In that vein, I’ve just finished reading Muriel Barbery’s The Elegance Of The Hedgehog for my book club. This is a very small, intimate novel about an exceedingly well-educated concierge in a Paris apartment building and her relationships with its tenants. In addition to thoroughly enjoying it, here are five reasons I think that this book is essential reading for grown ups:

1. It’s about social class. Not a very American topic, I grant you. (Unless you bought into the whole John Edwards “Two Americas” thing- oh those were the days…). But boy, does it resonate over here in the U.K. right now, where social mobility is a major theme in the upcoming British elections. (Not to mention a time-honored theme in France, where the novel is set.) And to me, that’s a very grown-up topic for a novel.

2. It’s about the possibility of change. Which is – perhaps more than anything else – what defines adulthood, at least for me. Sure, all those personality tests I’ve taken basically confirm that I’m the same person I’ve always been. But growing up is about being open to change. It’s about knowing that  – however sure you are of yourself – there’s always a possibility that you’ll discover something new. Or find out that something you thought was closed off to you is actually within reach. Or just recognize when it’s time to make a bold move.

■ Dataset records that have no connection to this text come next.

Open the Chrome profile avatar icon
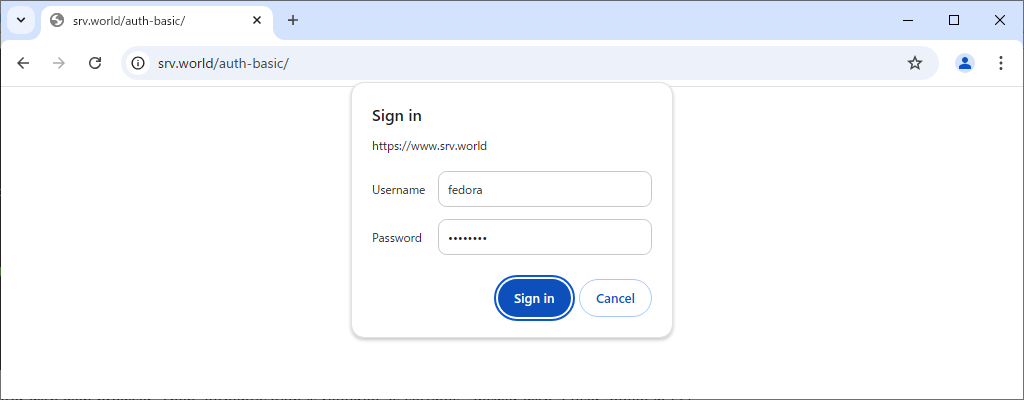 965,63
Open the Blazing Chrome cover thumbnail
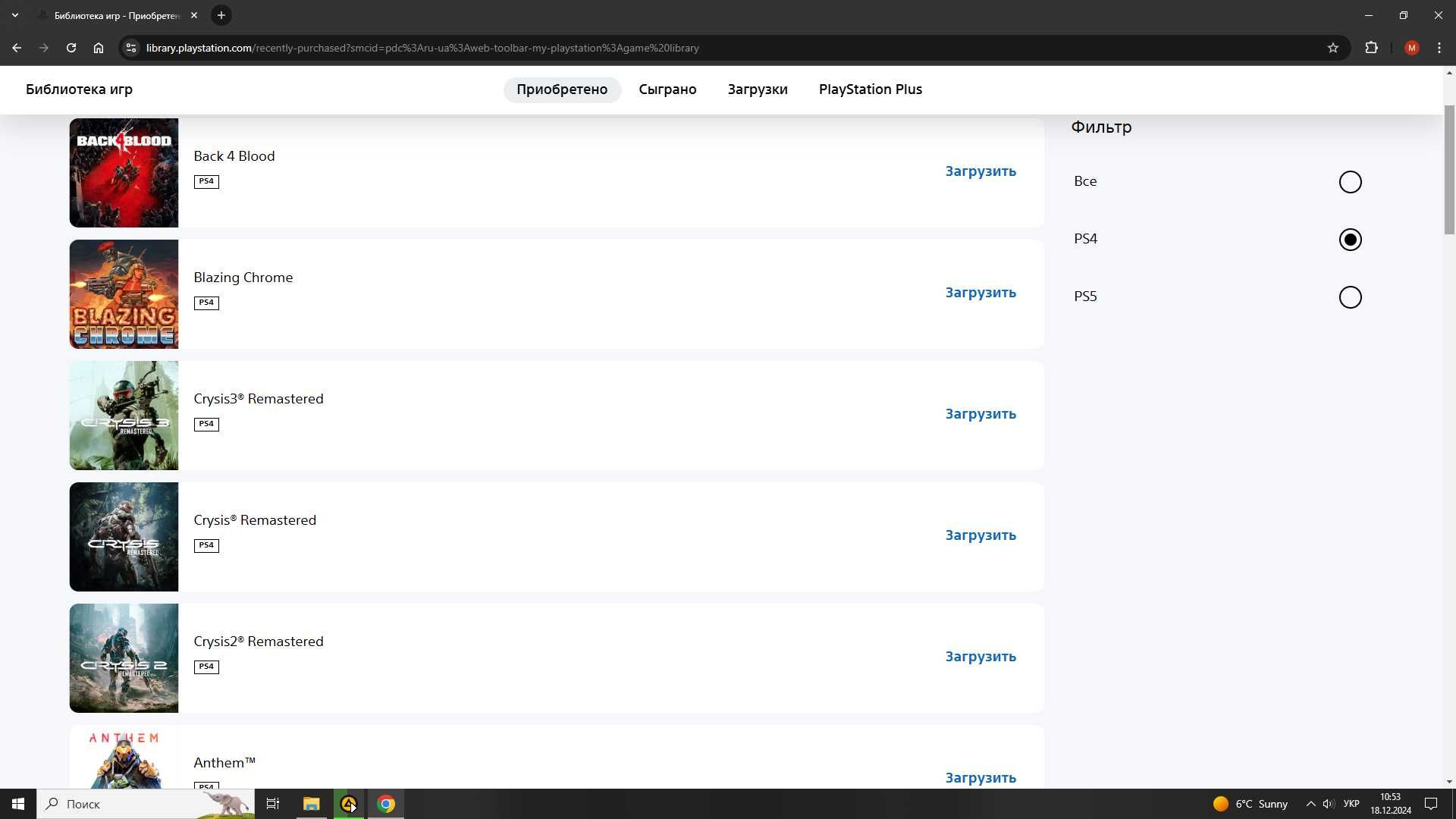 coord(124,294)
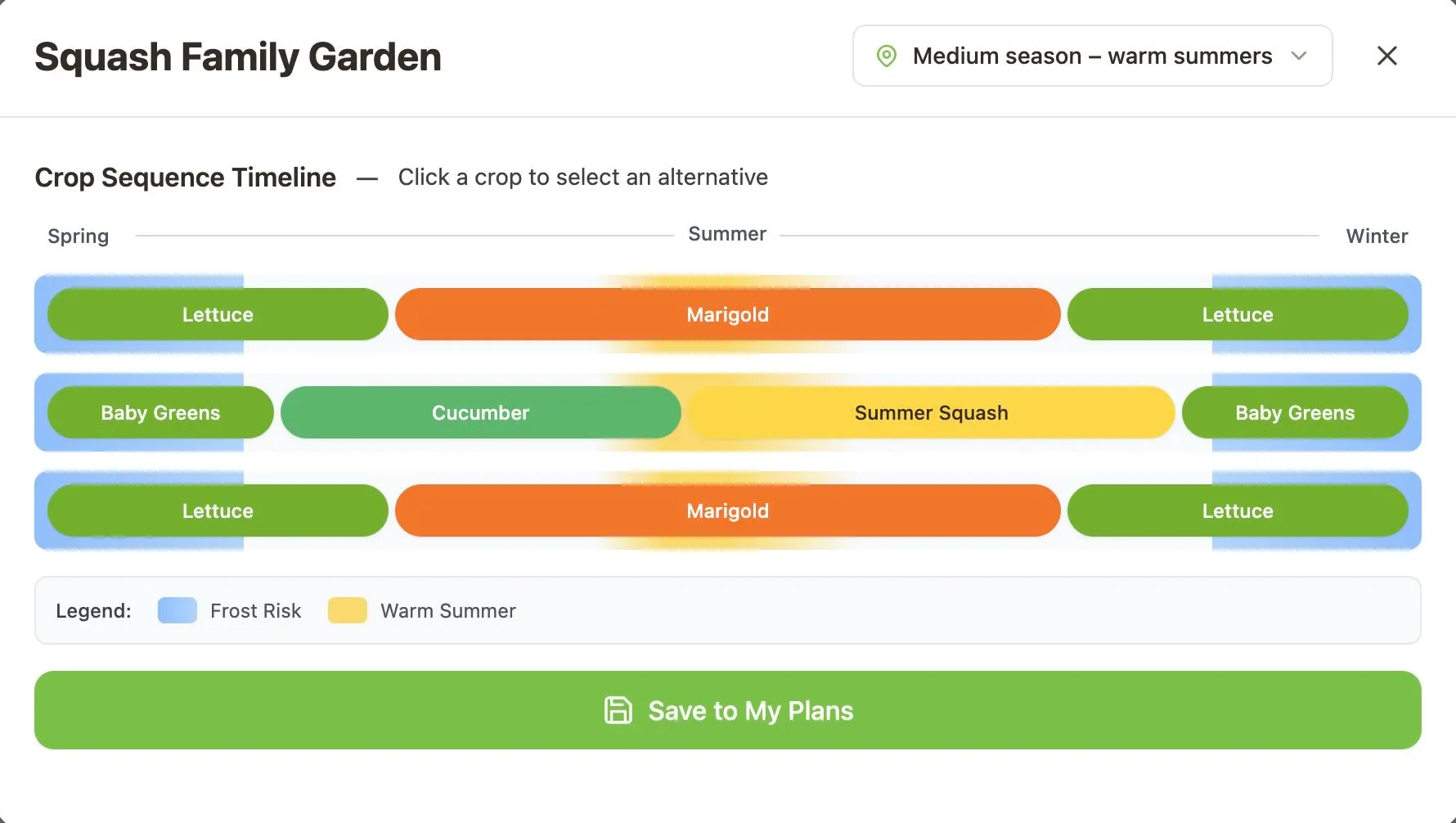Click the Marigold crop in bottom row
The width and height of the screenshot is (1456, 823).
[727, 510]
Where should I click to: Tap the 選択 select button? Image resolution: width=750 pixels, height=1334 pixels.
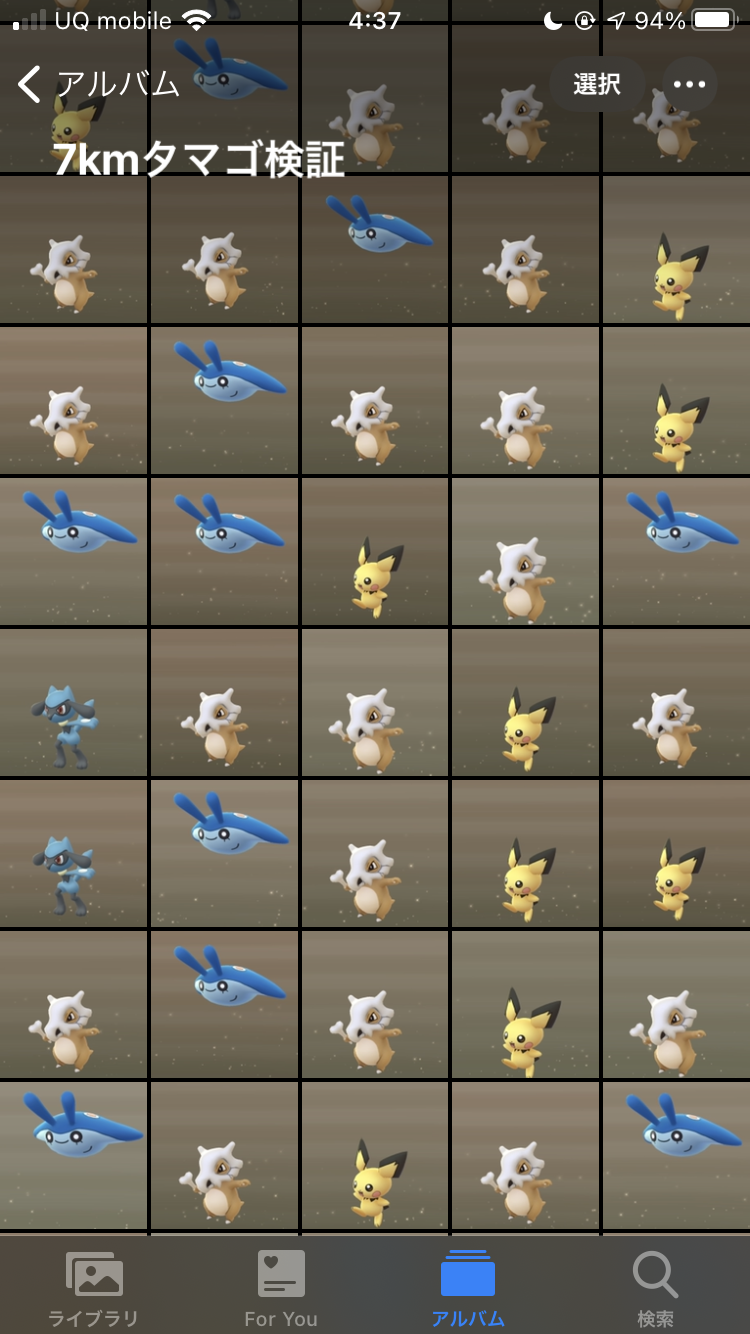(597, 84)
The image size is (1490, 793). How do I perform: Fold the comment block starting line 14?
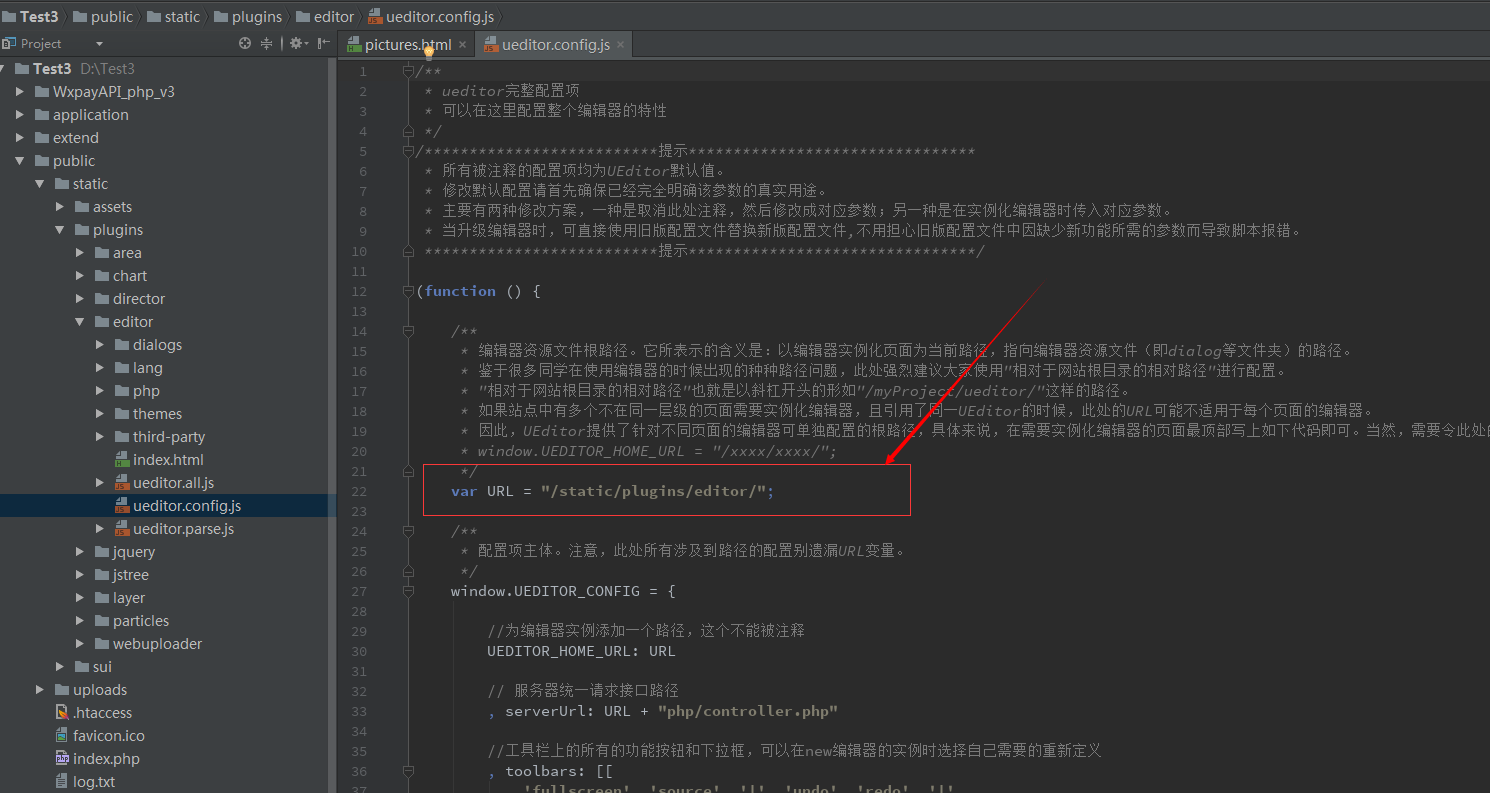point(408,331)
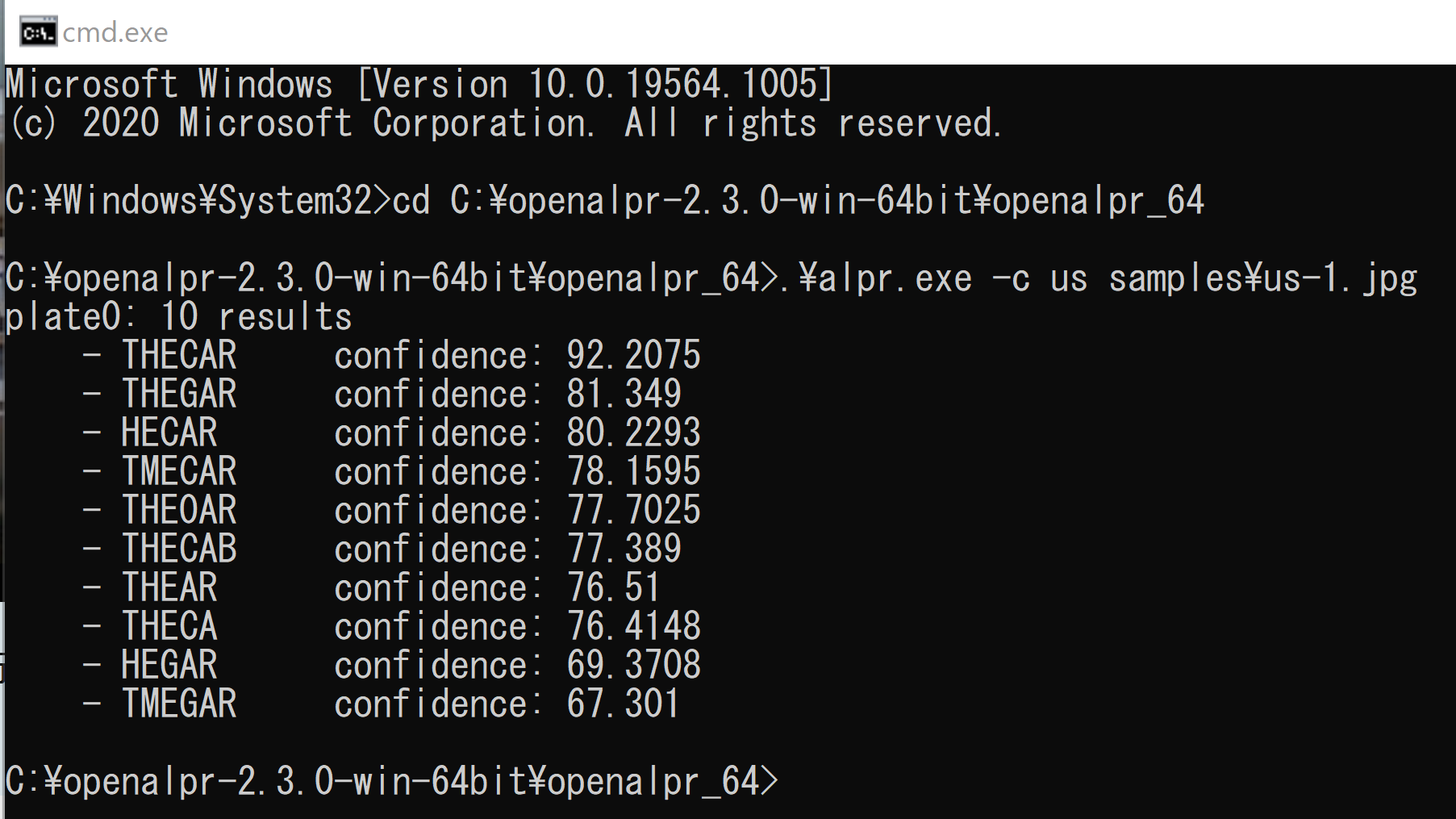Screen dimensions: 1456x819
Task: Click the THEGAR result line
Action: pyautogui.click(x=382, y=394)
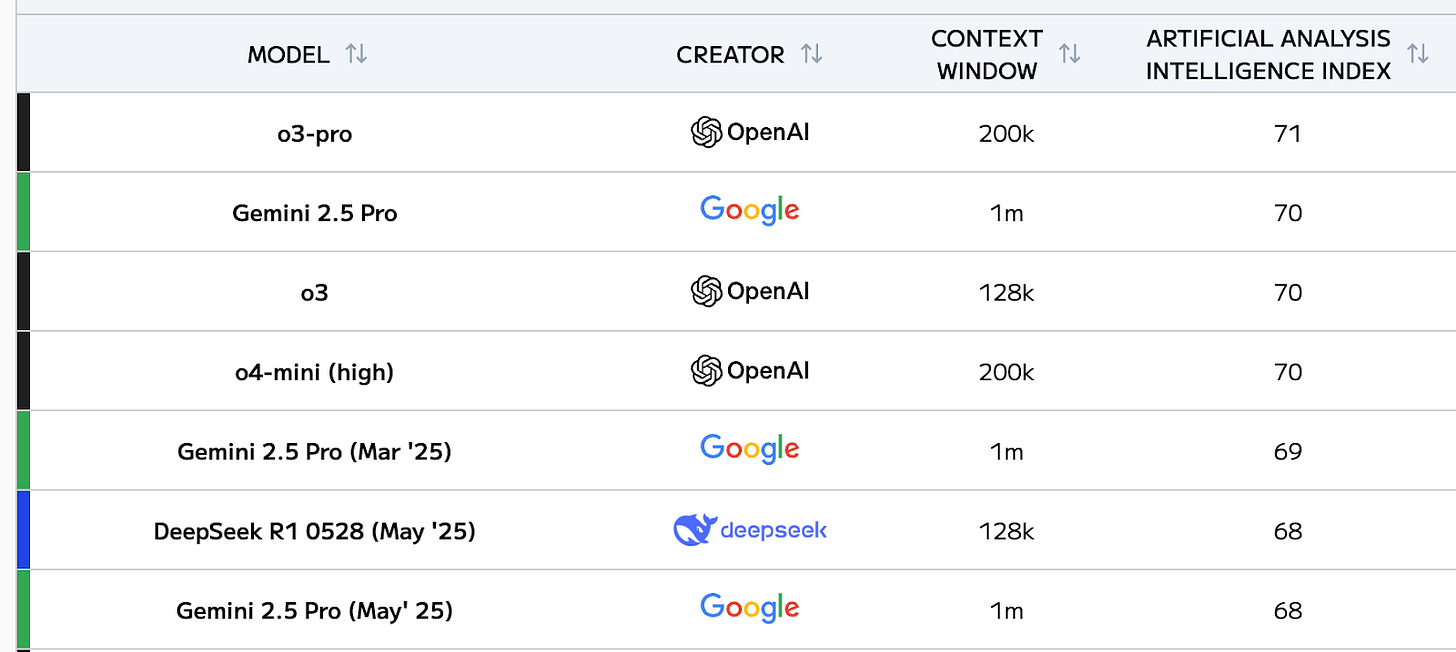Open the DeepSeek R1 0528 (May '25) model
Screen dimensions: 1456x652
click(314, 531)
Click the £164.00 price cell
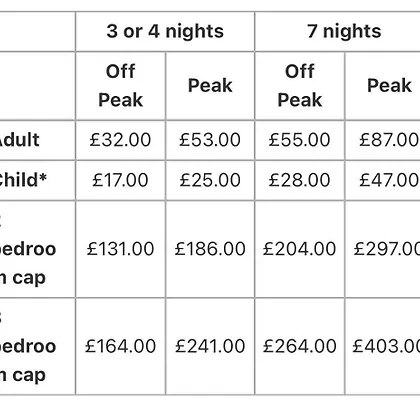 120,346
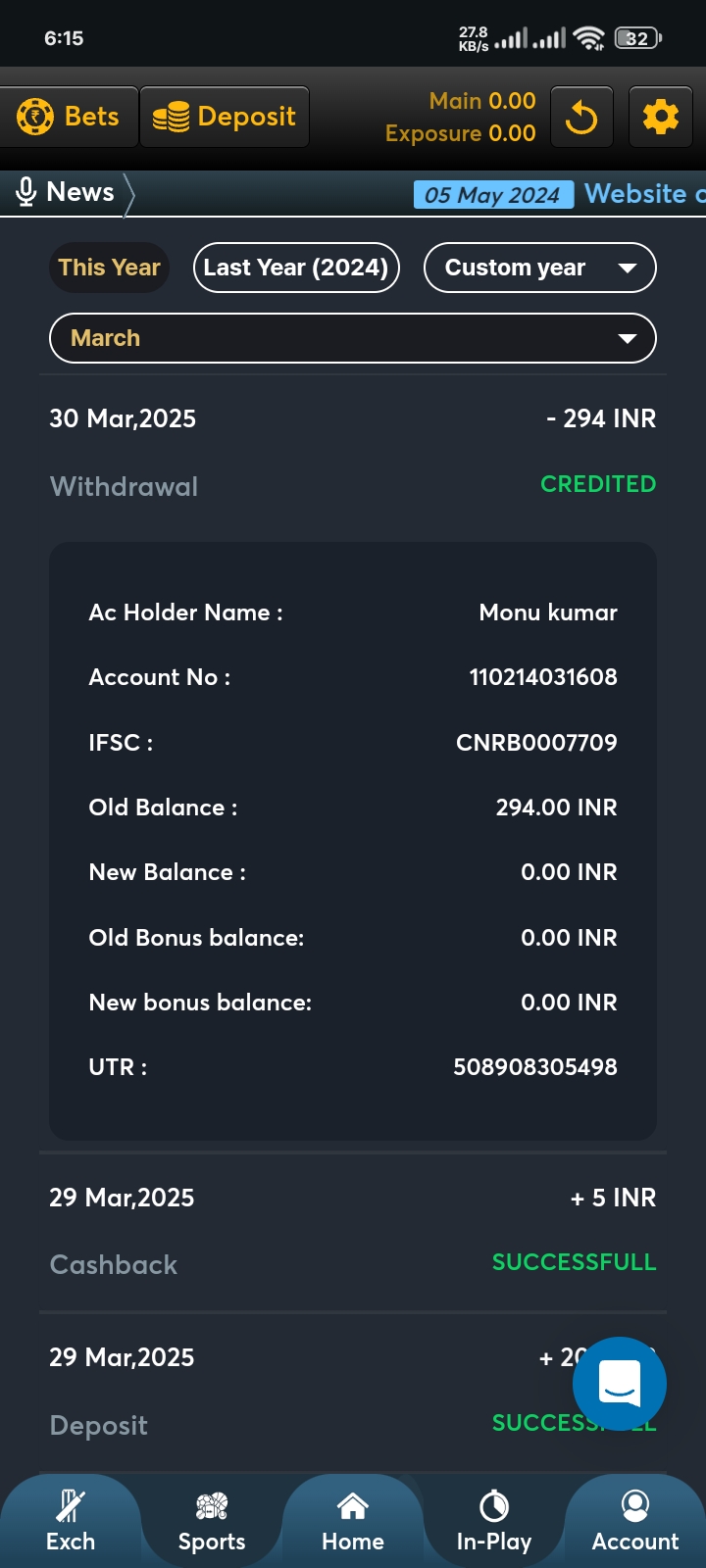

3. It’s about love. But not of the sappy, head-over-heels variety. Rather, it’s about the love of one’s friends. It’s about the love you can experience when you connect with strangers. And it’s about the possibility – but just that – of romantic love.

4. It has an appropriately bittersweet ending. Some will no doubt be disappointed by how this book ends. I won’t spoil it for you. But as a die-hard fan of feelbad movies, I loved reading a book where the ending was less than 100% hunky-dorey. That’s life, as they say.

5. It’s about Paris. And what – pray tell – is more grown up than that?


Today I’m over on PoliticsDaily.com talking about the central role that women voters will play in the upcoming British General Election.

Image: Hedgehog skin by gari.baldi via Flickr under a Creative Commons License.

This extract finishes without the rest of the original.